> Exercise prompt
Reproduce verbatim the lines of the records from the line containing "Click the author microphone badge icon" through the line containing "Action: coord(308,475)", both included.

Word and element location records
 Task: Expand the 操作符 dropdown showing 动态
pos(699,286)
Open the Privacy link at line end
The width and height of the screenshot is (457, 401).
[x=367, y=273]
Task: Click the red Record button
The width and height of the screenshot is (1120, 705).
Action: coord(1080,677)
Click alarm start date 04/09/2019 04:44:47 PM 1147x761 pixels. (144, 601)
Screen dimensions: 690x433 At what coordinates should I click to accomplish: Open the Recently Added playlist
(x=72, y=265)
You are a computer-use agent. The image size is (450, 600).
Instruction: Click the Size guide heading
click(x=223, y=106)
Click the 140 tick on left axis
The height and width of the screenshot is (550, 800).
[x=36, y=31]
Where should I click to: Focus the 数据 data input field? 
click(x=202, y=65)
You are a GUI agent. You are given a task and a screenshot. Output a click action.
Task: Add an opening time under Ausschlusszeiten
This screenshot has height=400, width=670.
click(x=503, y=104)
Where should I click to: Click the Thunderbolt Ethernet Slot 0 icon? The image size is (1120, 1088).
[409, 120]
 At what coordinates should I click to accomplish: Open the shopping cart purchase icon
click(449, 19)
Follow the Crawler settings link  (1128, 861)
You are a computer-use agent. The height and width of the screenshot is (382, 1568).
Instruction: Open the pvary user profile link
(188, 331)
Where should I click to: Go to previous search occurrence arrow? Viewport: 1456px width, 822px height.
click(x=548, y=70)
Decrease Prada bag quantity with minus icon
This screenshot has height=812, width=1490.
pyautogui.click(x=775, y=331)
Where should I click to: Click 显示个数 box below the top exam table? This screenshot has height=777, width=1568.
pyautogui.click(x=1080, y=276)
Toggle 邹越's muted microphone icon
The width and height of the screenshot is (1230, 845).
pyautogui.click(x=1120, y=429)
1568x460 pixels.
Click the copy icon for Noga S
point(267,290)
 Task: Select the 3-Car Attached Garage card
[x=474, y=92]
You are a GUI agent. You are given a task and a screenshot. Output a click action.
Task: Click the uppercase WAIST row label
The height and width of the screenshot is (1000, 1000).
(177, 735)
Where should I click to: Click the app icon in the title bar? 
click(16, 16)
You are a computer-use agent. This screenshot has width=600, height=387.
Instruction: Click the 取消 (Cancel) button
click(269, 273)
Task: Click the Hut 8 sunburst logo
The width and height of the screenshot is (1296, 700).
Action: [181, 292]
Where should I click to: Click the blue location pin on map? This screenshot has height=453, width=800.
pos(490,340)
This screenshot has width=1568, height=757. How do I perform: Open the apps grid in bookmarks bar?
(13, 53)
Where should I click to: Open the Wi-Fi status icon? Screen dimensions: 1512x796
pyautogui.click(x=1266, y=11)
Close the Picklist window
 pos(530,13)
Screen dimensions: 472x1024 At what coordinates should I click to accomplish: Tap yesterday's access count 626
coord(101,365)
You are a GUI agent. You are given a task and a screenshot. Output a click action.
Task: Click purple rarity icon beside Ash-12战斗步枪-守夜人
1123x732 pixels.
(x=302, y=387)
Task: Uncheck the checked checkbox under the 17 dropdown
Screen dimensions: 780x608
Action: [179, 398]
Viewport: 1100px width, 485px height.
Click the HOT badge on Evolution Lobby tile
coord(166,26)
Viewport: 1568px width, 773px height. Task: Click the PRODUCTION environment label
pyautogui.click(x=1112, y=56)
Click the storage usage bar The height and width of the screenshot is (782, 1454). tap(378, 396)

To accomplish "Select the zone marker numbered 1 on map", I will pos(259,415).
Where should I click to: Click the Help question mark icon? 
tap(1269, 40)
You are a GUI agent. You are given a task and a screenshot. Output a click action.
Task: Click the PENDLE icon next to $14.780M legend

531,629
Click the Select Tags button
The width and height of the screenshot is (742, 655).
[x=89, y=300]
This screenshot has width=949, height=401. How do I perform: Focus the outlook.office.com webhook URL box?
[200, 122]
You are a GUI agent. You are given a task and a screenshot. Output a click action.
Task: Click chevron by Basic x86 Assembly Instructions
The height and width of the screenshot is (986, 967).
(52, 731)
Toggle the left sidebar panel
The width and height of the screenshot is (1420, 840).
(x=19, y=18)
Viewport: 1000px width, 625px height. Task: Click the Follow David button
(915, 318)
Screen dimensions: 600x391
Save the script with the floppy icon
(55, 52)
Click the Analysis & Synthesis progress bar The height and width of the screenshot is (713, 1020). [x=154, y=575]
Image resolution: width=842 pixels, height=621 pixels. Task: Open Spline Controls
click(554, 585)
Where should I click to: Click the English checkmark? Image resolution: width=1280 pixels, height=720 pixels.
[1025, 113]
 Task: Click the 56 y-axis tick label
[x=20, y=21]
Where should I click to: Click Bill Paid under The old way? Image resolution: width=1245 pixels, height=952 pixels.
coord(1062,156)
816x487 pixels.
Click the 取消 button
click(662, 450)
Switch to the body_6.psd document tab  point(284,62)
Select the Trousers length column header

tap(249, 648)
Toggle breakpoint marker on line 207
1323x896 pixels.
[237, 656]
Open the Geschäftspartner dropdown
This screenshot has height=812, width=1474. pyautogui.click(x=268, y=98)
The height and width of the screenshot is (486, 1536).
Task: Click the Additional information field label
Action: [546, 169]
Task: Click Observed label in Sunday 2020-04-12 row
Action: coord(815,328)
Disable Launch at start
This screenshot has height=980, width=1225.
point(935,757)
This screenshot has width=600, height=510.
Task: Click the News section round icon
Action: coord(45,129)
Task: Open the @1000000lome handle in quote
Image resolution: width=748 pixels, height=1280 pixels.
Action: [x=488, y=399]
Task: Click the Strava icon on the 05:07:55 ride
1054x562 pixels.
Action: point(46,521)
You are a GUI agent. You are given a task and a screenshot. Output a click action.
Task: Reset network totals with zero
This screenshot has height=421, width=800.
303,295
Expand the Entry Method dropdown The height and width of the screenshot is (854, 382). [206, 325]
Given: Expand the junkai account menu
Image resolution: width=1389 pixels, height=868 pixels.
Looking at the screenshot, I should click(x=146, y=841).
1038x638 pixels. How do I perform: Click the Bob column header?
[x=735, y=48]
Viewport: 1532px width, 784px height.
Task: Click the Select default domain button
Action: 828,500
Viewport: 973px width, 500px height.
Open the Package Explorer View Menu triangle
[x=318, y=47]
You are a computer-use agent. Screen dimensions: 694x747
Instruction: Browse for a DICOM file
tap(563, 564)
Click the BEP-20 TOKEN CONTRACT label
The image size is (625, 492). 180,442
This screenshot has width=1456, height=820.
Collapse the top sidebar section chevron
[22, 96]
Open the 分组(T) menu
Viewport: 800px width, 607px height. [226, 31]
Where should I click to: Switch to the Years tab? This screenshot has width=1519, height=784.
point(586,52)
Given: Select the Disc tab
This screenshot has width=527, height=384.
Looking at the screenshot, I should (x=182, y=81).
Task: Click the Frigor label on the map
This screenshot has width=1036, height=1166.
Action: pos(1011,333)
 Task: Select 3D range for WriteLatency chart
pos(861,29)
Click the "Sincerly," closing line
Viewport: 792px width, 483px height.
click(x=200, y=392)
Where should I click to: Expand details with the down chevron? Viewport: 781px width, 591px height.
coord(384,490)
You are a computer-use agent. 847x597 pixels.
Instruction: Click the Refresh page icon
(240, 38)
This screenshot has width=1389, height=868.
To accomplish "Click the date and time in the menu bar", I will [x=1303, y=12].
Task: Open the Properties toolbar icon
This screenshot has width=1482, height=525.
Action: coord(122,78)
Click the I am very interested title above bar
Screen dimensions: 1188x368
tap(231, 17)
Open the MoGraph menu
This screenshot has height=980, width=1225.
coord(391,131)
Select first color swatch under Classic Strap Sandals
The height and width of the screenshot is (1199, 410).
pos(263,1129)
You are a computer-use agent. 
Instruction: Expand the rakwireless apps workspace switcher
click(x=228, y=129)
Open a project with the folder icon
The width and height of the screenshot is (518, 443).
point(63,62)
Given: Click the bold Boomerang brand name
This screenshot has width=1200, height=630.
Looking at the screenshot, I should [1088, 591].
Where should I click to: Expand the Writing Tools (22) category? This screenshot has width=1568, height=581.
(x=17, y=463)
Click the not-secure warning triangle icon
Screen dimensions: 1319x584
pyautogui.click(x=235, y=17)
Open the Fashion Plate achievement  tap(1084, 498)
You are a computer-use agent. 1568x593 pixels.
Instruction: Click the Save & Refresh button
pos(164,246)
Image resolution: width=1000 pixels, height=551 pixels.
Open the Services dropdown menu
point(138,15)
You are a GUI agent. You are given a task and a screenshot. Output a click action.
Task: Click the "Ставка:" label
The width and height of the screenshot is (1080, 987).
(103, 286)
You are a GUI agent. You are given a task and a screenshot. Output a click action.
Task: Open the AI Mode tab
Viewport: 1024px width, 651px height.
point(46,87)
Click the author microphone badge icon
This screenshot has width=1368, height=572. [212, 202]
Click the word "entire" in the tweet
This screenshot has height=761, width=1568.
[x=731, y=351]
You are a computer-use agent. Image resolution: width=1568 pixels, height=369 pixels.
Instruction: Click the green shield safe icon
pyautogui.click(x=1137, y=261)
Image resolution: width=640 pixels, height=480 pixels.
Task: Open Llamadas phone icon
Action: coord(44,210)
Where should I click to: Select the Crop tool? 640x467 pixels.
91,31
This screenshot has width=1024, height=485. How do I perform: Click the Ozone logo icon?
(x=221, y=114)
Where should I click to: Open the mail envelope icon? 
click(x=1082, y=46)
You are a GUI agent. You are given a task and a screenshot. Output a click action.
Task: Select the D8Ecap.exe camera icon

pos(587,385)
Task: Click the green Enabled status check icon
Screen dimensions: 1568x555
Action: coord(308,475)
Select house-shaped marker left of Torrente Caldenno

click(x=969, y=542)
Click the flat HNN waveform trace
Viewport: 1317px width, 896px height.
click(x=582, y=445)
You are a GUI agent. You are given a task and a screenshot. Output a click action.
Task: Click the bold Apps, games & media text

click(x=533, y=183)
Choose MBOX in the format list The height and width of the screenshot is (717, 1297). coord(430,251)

> Solution to the exercise
Click the author microphone badge icon
This screenshot has width=1368, height=572. [212, 202]
Click the word "entire" in the tweet
This screenshot has height=761, width=1568.
[x=731, y=351]
You are a computer-use agent. Image resolution: width=1568 pixels, height=369 pixels.
Instruction: Click the green shield safe icon
pyautogui.click(x=1137, y=261)
Image resolution: width=640 pixels, height=480 pixels.
Task: Open Llamadas phone icon
Action: coord(44,210)
Where should I click to: Select the Crop tool? 640x467 pixels.
91,31
This screenshot has width=1024, height=485. How do I perform: Click the Ozone logo icon?
(x=221, y=114)
Where should I click to: Open the mail envelope icon? 
click(x=1082, y=46)
You are a GUI agent. You are given a task and a screenshot. Output a click action.
Task: Select the D8Ecap.exe camera icon

pos(587,385)
Task: Click the green Enabled status check icon
Screen dimensions: 1568x555
Action: coord(308,475)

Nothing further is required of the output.